If I lose her for childcare though, that’s £600 a month nursery fees 😬😬😬

OP posts:
CousinKrispy · 21/02/2018 14:52

Childcare costs are really hard, I know.

I share the same concerns of many others here. If (god forbid) the man is some sort of predator, he will manipulate your mum to get time alone with your child even if you have warned her that you want only her looking after the child--and even if she has agreed to that. So that "just 5 minutes to pop to the shops to pick up something for DP" is his window of opportunity.

Hopefully I'm way off base there. But just be aware that even if you talk with DM about it, if she is blinkered by this guy she may be unwilling to see what he's up to.

AcrossthePond55 · 21/02/2018 14:56

I absolutely agree that you need to tell your mum that he is not sitting DS and that she is not to leave him alone with him. But do be prepared to lose her as childcare. I'd start enquiries into alternative care before I spoke to her.

Hope for the best, prepare for the worst.

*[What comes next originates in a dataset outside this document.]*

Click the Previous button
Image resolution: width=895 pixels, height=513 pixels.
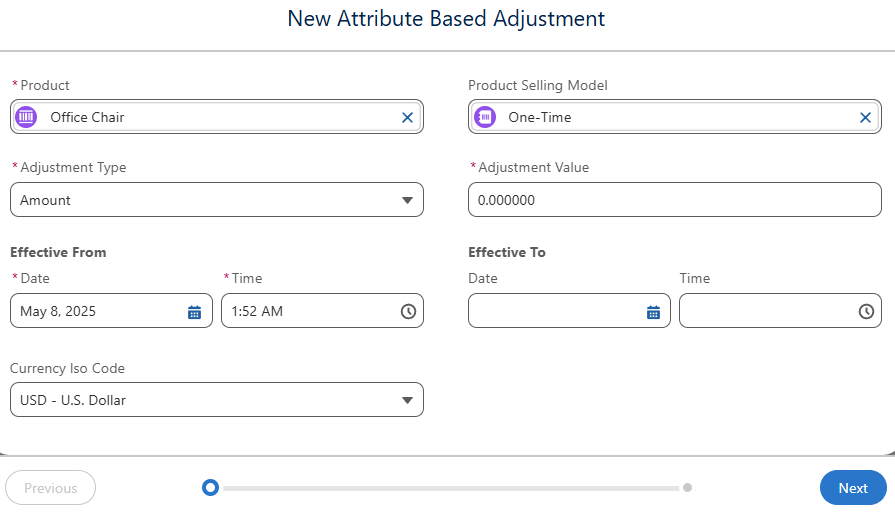50,488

Withhindsight · 21/02/2018 15:03

Trust your instincts and while on internet now, look up how to find out about him via Claire's Law- that should give you real help ( assuming he is going by real name etc). If he harmed your child - money doesn't even come into it. Whatever the enquiry shows up, still avoid him, for the way he treated his own kids that your mum disclosed. You've got to say to her" I'm not having him treat my child the way you say he treated his" end of

ExFury · 21/02/2018 15:15

Also that when I go back to work, the one day she has him, she will be looking after him, not her DP.

Is she looking after him in your house or hers? If its at hers you will have absolutely no control over her, or your child's care.

At yours you'll have very little, but at their house he will have unsupervised access, it's pretty much guaranteed.

Please consider the Clare's Law check even before you speak to your Mum. Even if you don't intend either of them to look after your child. It's not infallable, but this man and your mother are ringing a lot of alarm bells.

Do you know his children at all? Do you ever speak to them?